**Exercise prompt**
Copy every line of the records below without changing anything.

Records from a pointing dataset
* START *
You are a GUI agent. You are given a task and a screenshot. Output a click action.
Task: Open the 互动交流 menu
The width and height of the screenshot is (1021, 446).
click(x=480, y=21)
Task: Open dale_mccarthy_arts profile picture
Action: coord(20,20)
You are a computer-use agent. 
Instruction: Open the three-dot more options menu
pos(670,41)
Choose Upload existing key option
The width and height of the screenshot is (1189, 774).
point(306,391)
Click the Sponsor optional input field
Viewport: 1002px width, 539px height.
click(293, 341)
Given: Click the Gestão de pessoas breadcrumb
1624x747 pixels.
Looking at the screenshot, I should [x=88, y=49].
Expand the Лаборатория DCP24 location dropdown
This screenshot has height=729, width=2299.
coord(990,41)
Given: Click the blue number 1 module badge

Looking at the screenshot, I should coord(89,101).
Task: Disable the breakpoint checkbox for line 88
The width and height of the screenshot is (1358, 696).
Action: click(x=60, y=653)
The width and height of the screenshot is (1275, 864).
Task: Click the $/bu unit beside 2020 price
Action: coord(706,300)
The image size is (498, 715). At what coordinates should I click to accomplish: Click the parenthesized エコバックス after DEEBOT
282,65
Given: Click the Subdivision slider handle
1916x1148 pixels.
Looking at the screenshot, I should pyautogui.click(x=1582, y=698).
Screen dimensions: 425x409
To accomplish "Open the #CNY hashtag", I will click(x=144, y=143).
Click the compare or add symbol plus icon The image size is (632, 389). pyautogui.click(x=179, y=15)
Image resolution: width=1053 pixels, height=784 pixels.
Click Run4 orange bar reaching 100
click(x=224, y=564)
* END *
**Task answer**
You are a GUI agent. You are given a task and a screenshot. Output a click action.
Task: Open the 互动交流 menu
The width and height of the screenshot is (1021, 446).
click(x=480, y=21)
Task: Open dale_mccarthy_arts profile picture
Action: coord(20,20)
You are a computer-use agent. 
Instruction: Open the three-dot more options menu
pos(670,41)
Choose Upload existing key option
The width and height of the screenshot is (1189, 774).
point(306,391)
Click the Sponsor optional input field
Viewport: 1002px width, 539px height.
click(293, 341)
Given: Click the Gestão de pessoas breadcrumb
1624x747 pixels.
Looking at the screenshot, I should [x=88, y=49].
Expand the Лаборатория DCP24 location dropdown
This screenshot has height=729, width=2299.
coord(990,41)
Given: Click the blue number 1 module badge

Looking at the screenshot, I should coord(89,101).
Task: Disable the breakpoint checkbox for line 88
The width and height of the screenshot is (1358, 696).
Action: click(x=60, y=653)
The width and height of the screenshot is (1275, 864).
Task: Click the $/bu unit beside 2020 price
Action: coord(706,300)
The image size is (498, 715). At what coordinates should I click to accomplish: Click the parenthesized エコバックス after DEEBOT
282,65
Given: Click the Subdivision slider handle
1916x1148 pixels.
Looking at the screenshot, I should pyautogui.click(x=1582, y=698).
Screen dimensions: 425x409
To accomplish "Open the #CNY hashtag", I will click(x=144, y=143).
Click the compare or add symbol plus icon The image size is (632, 389). pyautogui.click(x=179, y=15)
Image resolution: width=1053 pixels, height=784 pixels.
Click Run4 orange bar reaching 100
click(x=224, y=564)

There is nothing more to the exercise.